President to get clemency request from man charged in Helen Brach case

An ABC 7 I-Team Investigation

Chuck Goudie Image
Tuesday, February 21, 2017
President to get clemency request from man charges in Helen Brach case
The only man charged in connection with the Helen Brach case plans to soon file a clemency request with U.S. President Donald Trump.

The only man charged in connection with the Helen Brach case plans to file a clemency request with U.S. President Donald Trump.



Investigators said that Richard Bailey was a gigolo who admitted conning the candy lady Helen Brach by selling her lame horses.



But Bailey was never charged with the murder of Mrs.
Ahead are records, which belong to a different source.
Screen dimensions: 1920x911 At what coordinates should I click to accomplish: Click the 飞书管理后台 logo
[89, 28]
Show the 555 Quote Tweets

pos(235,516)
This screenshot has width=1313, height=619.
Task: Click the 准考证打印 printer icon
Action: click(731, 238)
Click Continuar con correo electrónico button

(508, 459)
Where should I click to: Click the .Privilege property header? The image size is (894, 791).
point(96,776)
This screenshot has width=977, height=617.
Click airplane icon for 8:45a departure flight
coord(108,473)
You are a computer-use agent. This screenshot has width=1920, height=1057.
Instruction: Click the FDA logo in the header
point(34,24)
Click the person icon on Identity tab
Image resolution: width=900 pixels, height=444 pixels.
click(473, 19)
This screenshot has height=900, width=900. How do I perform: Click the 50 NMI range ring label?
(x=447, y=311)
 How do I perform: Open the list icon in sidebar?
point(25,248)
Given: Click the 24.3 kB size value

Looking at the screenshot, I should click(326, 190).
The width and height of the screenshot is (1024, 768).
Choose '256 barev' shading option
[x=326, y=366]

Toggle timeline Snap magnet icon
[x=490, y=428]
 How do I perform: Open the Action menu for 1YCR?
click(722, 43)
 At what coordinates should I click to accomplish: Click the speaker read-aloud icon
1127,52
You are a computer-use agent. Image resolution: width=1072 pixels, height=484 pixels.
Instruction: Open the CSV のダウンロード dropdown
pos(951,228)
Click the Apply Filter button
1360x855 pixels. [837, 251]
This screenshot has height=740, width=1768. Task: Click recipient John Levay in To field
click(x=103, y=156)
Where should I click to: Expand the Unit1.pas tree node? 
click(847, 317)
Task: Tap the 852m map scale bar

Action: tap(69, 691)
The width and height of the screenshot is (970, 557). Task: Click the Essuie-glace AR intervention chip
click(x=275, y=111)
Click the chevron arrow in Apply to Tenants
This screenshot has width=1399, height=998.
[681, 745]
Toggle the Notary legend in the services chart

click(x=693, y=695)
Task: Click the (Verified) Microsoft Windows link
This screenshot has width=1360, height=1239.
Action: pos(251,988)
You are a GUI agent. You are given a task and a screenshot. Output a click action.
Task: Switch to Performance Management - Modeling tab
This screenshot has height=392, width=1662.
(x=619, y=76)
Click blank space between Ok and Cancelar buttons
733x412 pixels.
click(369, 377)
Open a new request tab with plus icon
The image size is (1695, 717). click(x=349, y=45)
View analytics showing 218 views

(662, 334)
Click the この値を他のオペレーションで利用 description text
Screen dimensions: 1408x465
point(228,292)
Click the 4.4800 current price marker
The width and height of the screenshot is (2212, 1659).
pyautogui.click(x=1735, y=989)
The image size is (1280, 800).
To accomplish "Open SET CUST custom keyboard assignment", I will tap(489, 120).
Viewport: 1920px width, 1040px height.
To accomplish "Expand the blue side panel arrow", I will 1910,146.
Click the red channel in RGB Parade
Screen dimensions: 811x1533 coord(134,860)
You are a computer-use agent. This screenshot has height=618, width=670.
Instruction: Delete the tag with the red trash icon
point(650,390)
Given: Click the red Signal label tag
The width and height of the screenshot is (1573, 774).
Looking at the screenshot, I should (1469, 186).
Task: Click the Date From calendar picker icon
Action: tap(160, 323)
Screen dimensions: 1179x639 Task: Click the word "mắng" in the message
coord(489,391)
Brach, 40 years ago last week.



Nevertheless, he has been in the Coleman Florida Federal Prison for 20 years because a sentencing witness claimed he was involved in her killing.



That witness was horse hustler Joe Plemmons, who testified at Bailey's sentencing that Bailey was a party to her murder.



Goudie: "Richard Bailey did solicit you?"



Joe Plemmons, federal informant: "Absolutely, without any doubt in this whole world."



And because of that, in 1995 the judge said Bailey's lengthy sentence reflected his involvement in the conspiracy to kill her.



Ten years later, in 2005, government informant Plemmons "recanted his testimony," according to Bailey's attorney, and that will be the basis for their presidential clemency request and an argument to the Supreme Court, if they can get there.



There is one additional complication the I-Team has learned about Monday night. The federal informant who changed his tune, Joe Plemmons, is dead.



According to public records, he died last August 25 while in Florida hospice. The 68-year-old conniver had esophageal cancer.



As he told various versions of Helen Brach's disappearance and demise, the actual timeline and roles of the players went with Plemmons to the cremation chamber.



Plemmon's rotating story never helped Bailey during his appeals.



At age 87, in failing health and in federal prison, Bailey knows that time is of the essence.



Bailey's attorney Matt Stanton said this isn't a case of someone looking for early release. Bailey has already done 20 years for fraud, and Stanton said he's now doing extra time for something never proven, for which he was never tried or convicted.